Problem to work on> Your response should contain exactly the lines running from the one with "Open fullscreen view on the Mississauga map" to the end of the data below, both included, and no pictures.
◇ ◇ ◇ ◇ ◇
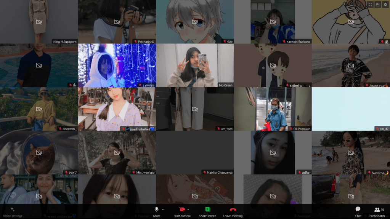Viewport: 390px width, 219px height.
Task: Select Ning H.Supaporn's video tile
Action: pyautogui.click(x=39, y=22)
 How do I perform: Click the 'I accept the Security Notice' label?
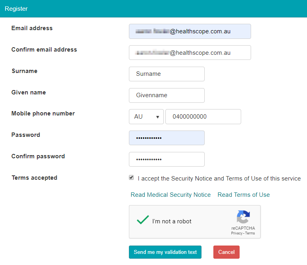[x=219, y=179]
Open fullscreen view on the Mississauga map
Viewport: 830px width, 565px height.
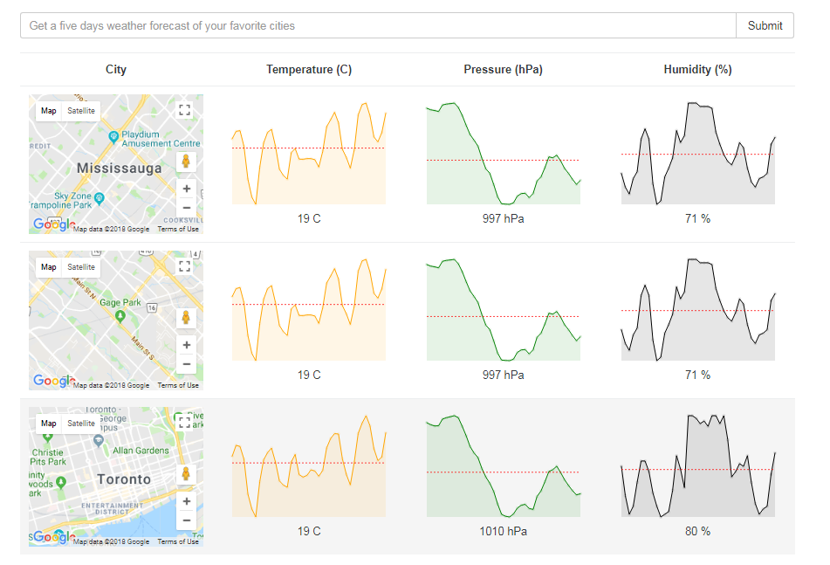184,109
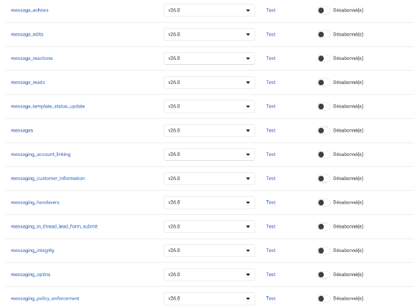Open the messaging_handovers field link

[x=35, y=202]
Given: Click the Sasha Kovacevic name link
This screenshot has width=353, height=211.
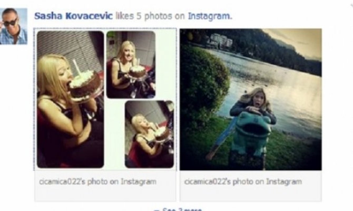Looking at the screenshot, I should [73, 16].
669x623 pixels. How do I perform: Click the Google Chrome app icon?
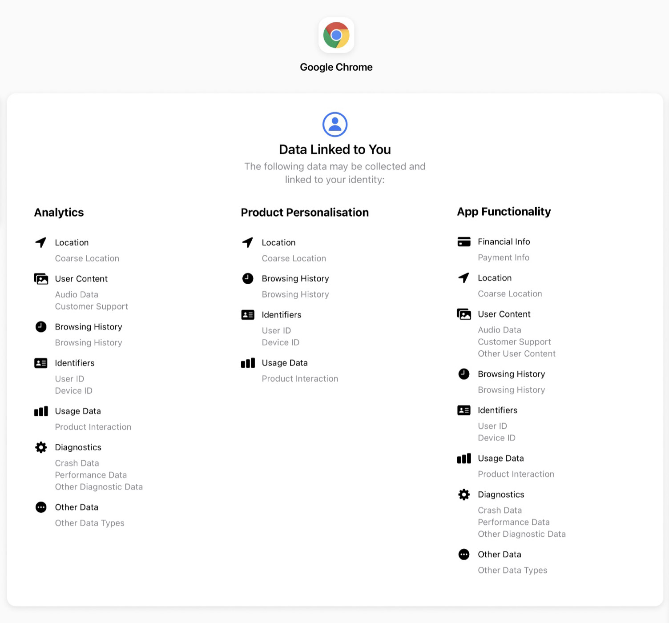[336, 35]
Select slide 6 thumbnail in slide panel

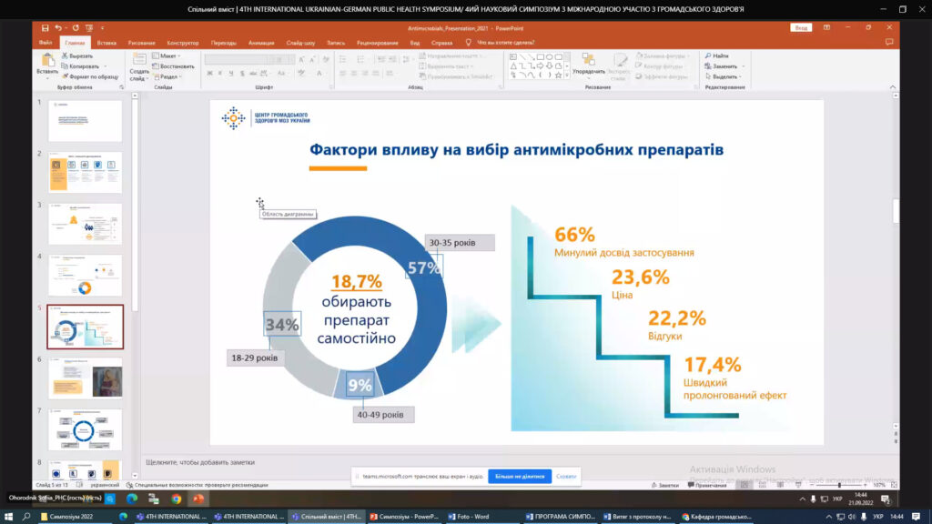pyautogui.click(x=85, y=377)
◇ ◇ ◇ ◇ ◇
Written solution>
Open fullscreen view on the Mississauga map
Viewport: 830px width, 565px height.
184,109
Open the messaging_handovers field link

[x=35, y=202]
Given: Click the Sasha Kovacevic name link
This screenshot has width=353, height=211.
Looking at the screenshot, I should [73, 16].
669x623 pixels. How do I perform: Click the Google Chrome app icon?
[336, 35]
Select slide 6 thumbnail in slide panel

pyautogui.click(x=85, y=377)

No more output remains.